Stored data entries —
=== Begin Enclosure ===
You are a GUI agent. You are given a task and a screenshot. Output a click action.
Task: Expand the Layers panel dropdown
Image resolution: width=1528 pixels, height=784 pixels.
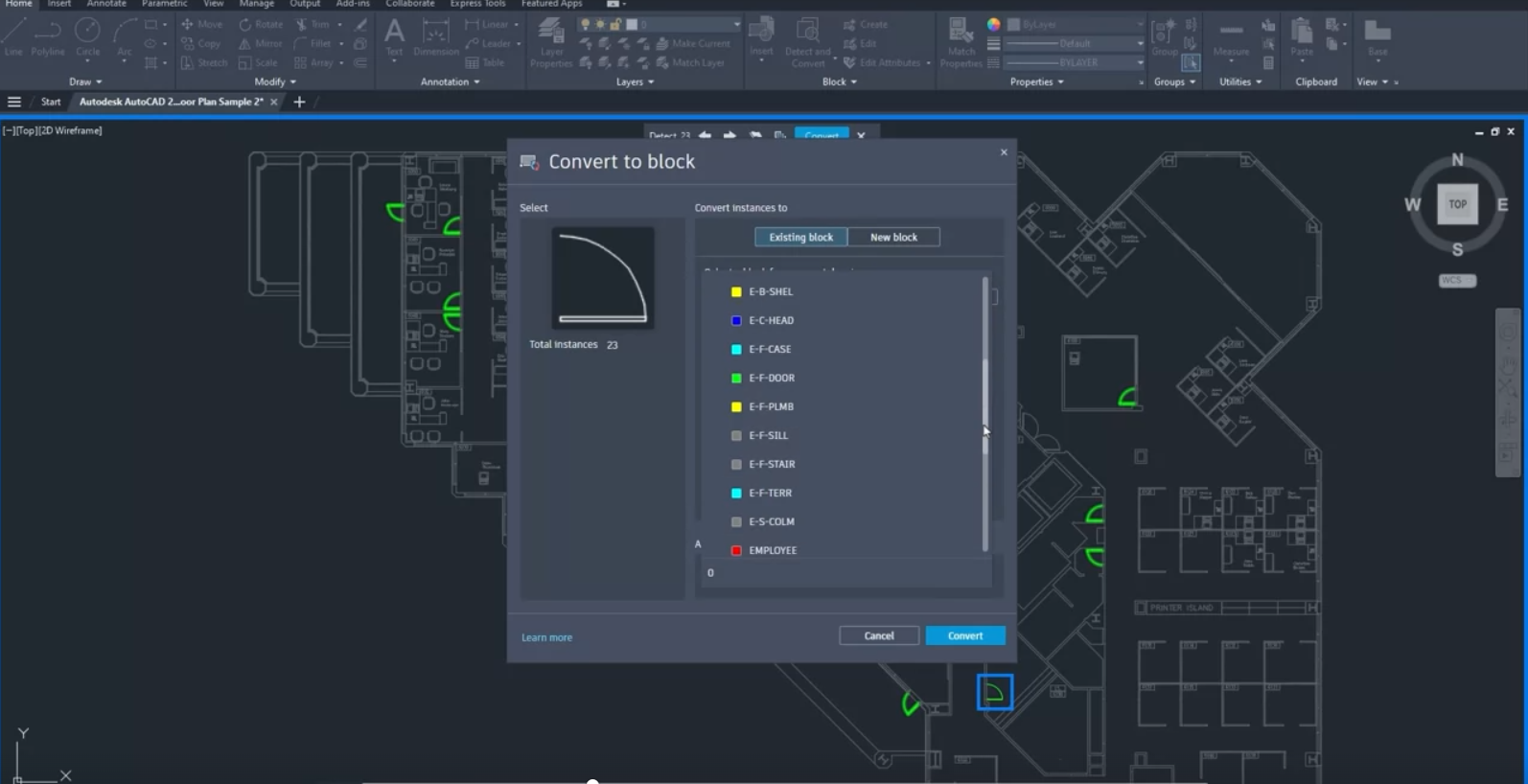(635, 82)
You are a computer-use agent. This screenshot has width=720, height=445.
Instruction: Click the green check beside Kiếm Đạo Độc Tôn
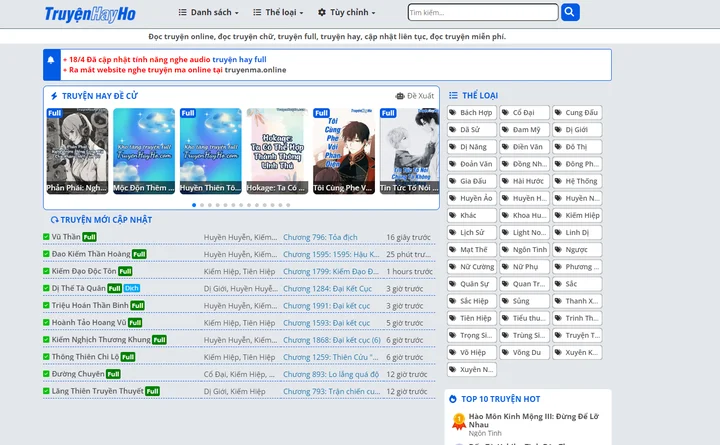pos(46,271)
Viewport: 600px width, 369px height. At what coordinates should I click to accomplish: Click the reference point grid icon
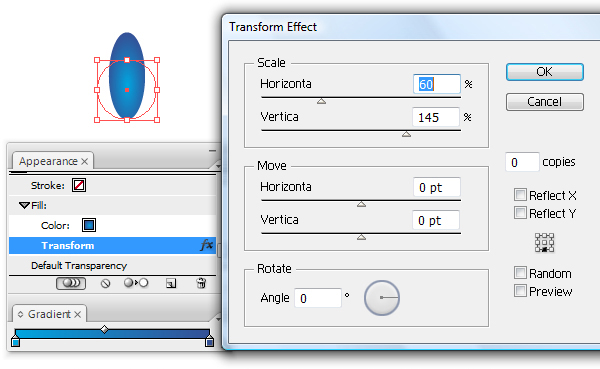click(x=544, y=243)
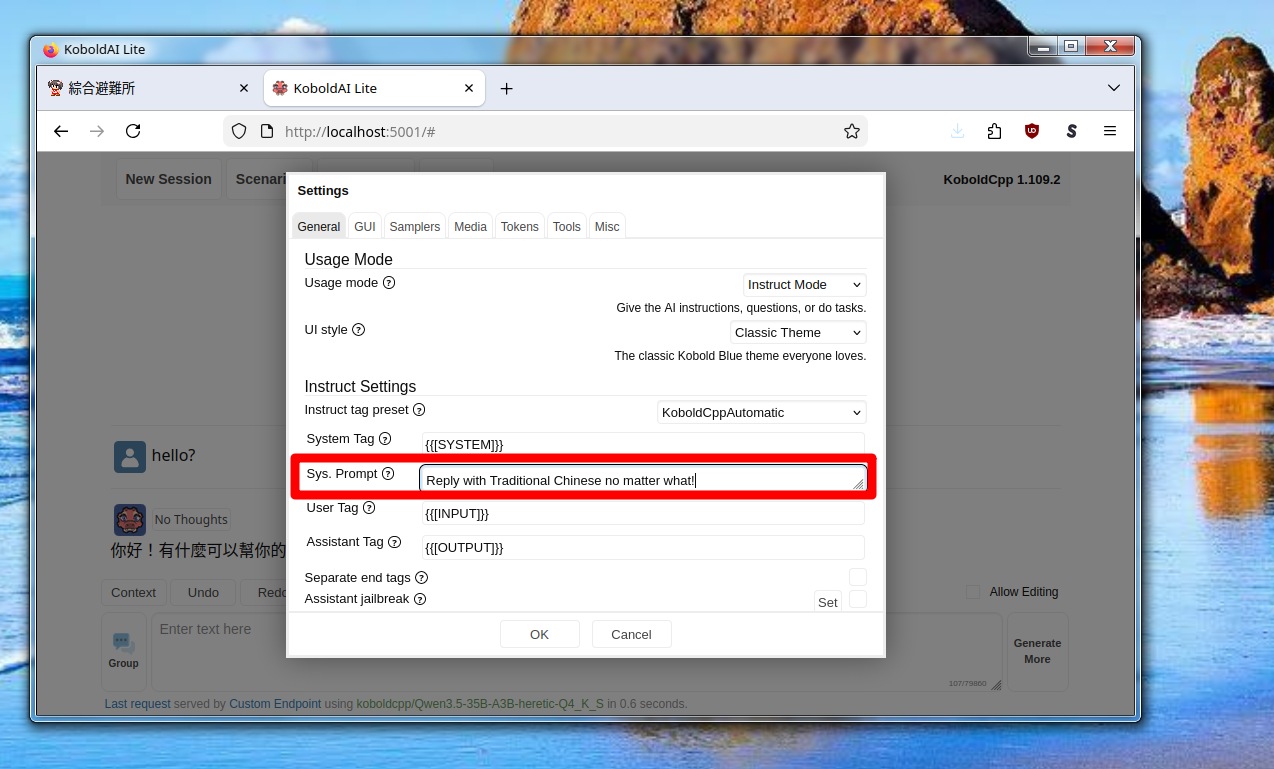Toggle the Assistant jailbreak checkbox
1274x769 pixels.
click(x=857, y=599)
=== End Enclosure ===
REQUIRED ACTION — Without the pictures, reproduce every line of the records above exactly.

ANSWER SPACE —
You are a GUI agent. You are given a task and a screenshot. Output a click action.
Task: Expand the Layers panel dropdown
Image resolution: width=1528 pixels, height=784 pixels.
(635, 82)
You are a computer-use agent. This screenshot has width=720, height=445.
Instruction: Click the green check beside Kiếm Đạo Độc Tôn
pos(46,271)
Viewport: 600px width, 369px height. At what coordinates should I click to accomplish: Click the reference point grid icon
click(x=544, y=243)
Toggle the Assistant jailbreak checkbox
1274x769 pixels.
click(x=857, y=599)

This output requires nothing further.